Legislative
Alert: May 2007
Mental Health Parity Act
By Hugh Brady
Two national mental health organizations,
Mental Health America and the Bazelon Center for
Mental Health Law have joined NAMI in urging
mental health advocates to contact their
legislators and ask them to support HR 1424, the
“Paul Wellstone Mental Health and Addition
Equity Act.”
Background:
(From Mental Health America’s website
http://www.mentalhealthamerica.net/ )
Employer-provided health plans have for years
routinely set stricter treatment limits and
imposed higher out-of-pocket costs on mental
health care than any other medical care. The
Mental Health Parity Act of 1996 took a first
step toward ending such discriminatory practices
and established the principle that mental health
benefits should be “on par” with medical and
surgical benefits. But the measure outlawed
only the use of disparate annual or lifetime
dollar limits between mental health coverage and
coverage of other illnesses. Insurance plans
still routinely set rigid, arbitrary caps on how
many mental-health treatment sessions or days of
hospital care they will cover regardless of
medical need. And those who “get in the door,”
often face far higher out-of-pocket costs than
for treatment of any other health condition.
Congressional efforts to end those
discriminatory practices to close the loopholes
in the 1996 act have been thwarted for the last
six years.
The Wellstone Act:
HR 1424, the Paul Wellstone Mental Health and
Addition Equity Act, will go a long way toward
requiring insurance providers to provide mental
health benefits on the same basis as they
provide regular medical benefits. According to
the Bazelon Center for Mental Health Law’s
website (http://www.bazelon.org/
) the Paul Wellstone Mental Health and Addiction
Equity Act of 2007 expands the Mental Health
Parity Act of 1996 by prohibiting group health
plans from imposing treatment or financial
limitations on mental health benefits that are
different from those applied to medical/surgical
services. The legislation applies only to group
health plans already providing mental health
benefits and exempts plans sponsored by small
businesses of fewer than 50 employees.
A Note of Caution:
Illinois currently has very good state
legislation on mental health parity, and it will
be complemented by HR 1424, which allows states
(such as Illinois) to enact mental health parity
legislation which is stronger that the proposed
new federal law, which Illinois’ parity law is.

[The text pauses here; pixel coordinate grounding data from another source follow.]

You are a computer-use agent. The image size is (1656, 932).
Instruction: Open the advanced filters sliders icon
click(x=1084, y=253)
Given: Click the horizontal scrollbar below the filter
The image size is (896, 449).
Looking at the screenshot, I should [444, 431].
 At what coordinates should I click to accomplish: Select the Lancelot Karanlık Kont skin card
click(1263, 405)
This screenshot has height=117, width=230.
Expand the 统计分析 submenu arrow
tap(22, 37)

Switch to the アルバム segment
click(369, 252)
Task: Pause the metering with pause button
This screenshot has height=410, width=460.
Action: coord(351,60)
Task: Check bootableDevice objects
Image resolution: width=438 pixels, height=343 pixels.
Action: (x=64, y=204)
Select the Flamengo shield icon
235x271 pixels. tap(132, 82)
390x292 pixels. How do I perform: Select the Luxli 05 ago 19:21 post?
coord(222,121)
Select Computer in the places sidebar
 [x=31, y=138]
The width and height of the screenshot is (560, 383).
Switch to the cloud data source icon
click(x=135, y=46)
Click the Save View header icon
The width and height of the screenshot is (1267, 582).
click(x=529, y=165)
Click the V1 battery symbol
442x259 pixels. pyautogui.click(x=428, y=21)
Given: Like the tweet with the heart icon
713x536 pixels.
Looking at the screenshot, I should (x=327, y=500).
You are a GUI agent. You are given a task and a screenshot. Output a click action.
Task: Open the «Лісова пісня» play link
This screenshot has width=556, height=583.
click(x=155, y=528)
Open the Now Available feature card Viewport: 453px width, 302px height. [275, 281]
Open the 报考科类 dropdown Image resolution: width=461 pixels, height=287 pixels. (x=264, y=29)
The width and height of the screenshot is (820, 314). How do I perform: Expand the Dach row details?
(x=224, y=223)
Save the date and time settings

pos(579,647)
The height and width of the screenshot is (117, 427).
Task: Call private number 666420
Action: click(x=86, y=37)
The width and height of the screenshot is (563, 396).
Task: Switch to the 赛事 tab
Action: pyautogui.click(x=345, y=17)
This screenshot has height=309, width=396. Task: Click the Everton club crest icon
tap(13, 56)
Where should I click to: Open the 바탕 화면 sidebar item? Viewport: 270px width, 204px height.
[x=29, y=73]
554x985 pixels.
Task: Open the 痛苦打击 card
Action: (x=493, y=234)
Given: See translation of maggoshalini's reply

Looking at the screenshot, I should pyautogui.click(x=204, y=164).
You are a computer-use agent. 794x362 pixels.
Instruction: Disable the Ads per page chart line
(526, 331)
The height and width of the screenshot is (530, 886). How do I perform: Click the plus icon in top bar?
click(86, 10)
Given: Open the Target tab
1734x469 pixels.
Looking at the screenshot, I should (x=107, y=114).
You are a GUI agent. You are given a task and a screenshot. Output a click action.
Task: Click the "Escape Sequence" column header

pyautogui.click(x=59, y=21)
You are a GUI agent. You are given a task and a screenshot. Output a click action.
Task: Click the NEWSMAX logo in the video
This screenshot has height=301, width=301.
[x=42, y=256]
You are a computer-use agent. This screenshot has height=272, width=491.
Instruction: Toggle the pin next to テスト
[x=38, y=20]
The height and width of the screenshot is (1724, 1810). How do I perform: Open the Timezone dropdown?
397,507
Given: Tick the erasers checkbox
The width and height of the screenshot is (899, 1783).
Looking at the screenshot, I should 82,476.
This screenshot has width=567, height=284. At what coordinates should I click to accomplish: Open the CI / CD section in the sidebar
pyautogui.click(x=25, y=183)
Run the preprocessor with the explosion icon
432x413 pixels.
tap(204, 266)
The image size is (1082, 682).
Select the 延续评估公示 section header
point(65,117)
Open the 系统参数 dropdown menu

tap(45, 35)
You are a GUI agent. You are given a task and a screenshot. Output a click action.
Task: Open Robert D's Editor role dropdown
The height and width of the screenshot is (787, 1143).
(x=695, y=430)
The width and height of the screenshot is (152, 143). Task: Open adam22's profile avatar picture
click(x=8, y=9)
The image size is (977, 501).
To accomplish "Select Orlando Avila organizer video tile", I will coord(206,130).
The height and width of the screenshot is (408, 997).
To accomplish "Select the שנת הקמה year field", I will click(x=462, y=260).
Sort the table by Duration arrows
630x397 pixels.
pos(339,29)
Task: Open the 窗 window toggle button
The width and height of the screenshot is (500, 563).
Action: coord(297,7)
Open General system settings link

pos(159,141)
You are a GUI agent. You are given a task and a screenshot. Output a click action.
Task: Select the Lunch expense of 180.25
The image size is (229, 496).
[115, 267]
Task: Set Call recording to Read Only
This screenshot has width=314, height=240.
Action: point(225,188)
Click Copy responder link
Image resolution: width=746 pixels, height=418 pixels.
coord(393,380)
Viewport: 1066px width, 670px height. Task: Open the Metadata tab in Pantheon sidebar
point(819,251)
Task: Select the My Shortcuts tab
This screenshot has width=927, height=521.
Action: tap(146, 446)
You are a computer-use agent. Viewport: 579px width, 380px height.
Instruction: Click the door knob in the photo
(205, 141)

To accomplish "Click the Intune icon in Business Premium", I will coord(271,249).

There is, however, a companion bill to HR
1424 in the US Senate. The Senate bill is much
more restrictive than the House version, and
would prohibit states (such as Illinois) from
enacting parity legislation which is stronger
that the federal law. If the Senate version of
the bill passes it would seem that Illinois
residents would lose some of the benefits which
they currently have.
What Needs to Be Done:
Take a moment and write a short note to your
US Congressman. For most of us in NAMI
Barrington Area, that would be either
Representative Melissa Bean for the 8th
Congressional District or Representative Mark
Kirk from the 10th. Urge them to
support HR 1424, the Wellstone Parity Act.
It would also be worth writing a similar
letter to Senator Durbin and Senator Obama. But
if you write to our Senators, urge them to
support the House version of the bill because as
it seems, the Senate version would result in a
reduction in benefits for Illinois residents.